The Documentary Debate: How To Succeed in a world of Big Deals and Big Competition, emerged as one of the buzziest panels at this year’s Edinburgh TV Festival, with host and executive chairman of Banijay UK, Patrick Holland, kicking off by asking how docs have gone from “niche to a dominant form of the streaming revolution?”
In contrast to the world of fake news, AI, augmented reality, deep fakes, miss and diss information, former BBC Two controller and CEO of Nutopia Jane Root responded: “Everyone, but young people especially, are interested in ‘the real’, what is actually happening?”
Key to the popularity of docuseries over the last decade is “emotional engagement,” said Harjeet Chhokar, who oversees unscripted for Amazon Studio.

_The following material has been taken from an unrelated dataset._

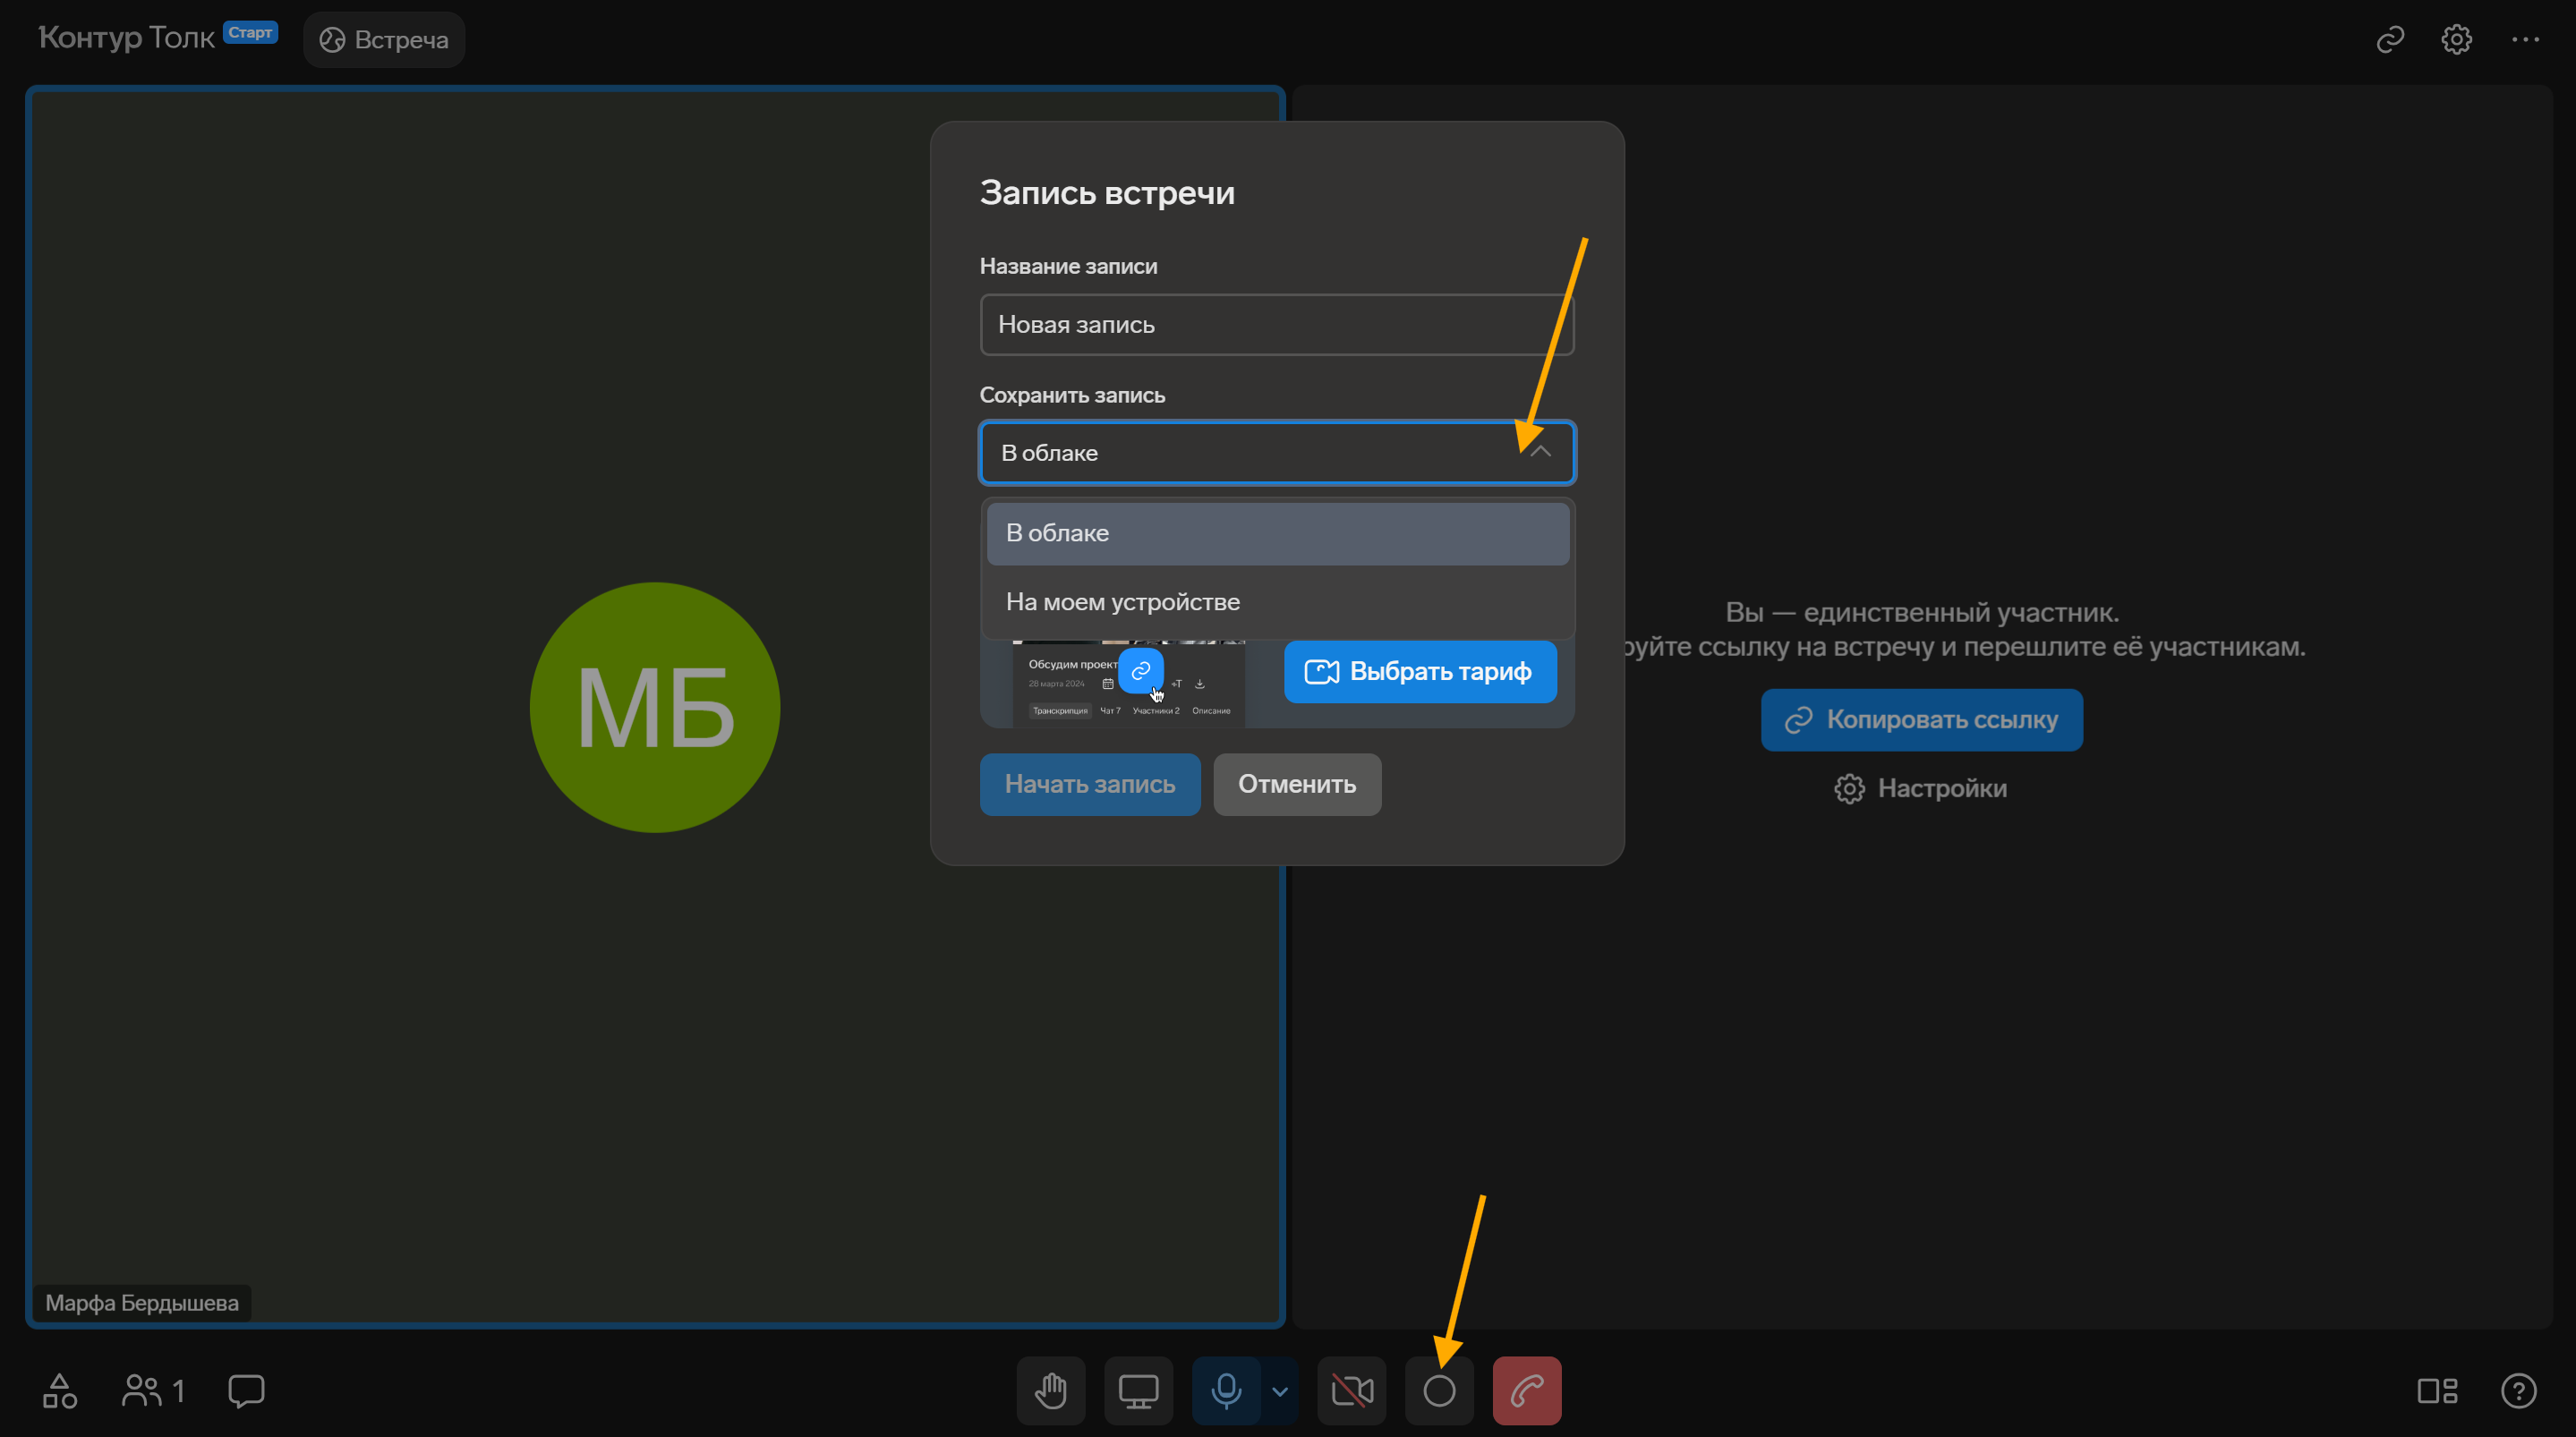Viewport: 2576px width, 1437px height.
Task: Click the "Название записи" text field
Action: (x=1277, y=325)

He explained that while All Or Nothing: Arsenal was about wealthy football stars, viewers engaged with the characters in the same way they would the protagonists of any observational work place doc. “You feel you’re in the changing room with them,” he said.
Cash flows
While docs have soared in popularity, so too has the money coming into the sector, with ethical questions at the forefront of the debate in Edinburgh.
By definition a documentary sets out to explore and observe, meaning producers have to leave room for the unexpected to take place. Mobeen Azhar, presenter, journalist and film maker, expressed concern that with the increasingly lucrative nature of the sector, commissioners’ appetite for risk will lessen.
He felt his best work was done when the attitude of the commissioners was: “You don’t know what the end point is but we believe in it.”
Claire Sillery, head of commissioning documentaries at the BBC, reminded the audience that in that scenario, the role of the public broadcaster is “what the BBC is there for.”.
Earlier she had underlined the most important feature of a documentary to be “can I trust it?” and “Is it true?”, with the most controversial element of the debate, paying for access, then taking centre stage.
Just what this means for PSB’s when access is given to those with the biggest cheque books is unclear, but Chhokar pointed out that paying for access can be done “without effecting the final product at all”. Hiolland responded with the direct counter argument, “but it can.”
Judging by the speculation that was taking place across Edinburgh’s bars well into the early hours, this eternal conflict will define the future of documentary making over the next few years.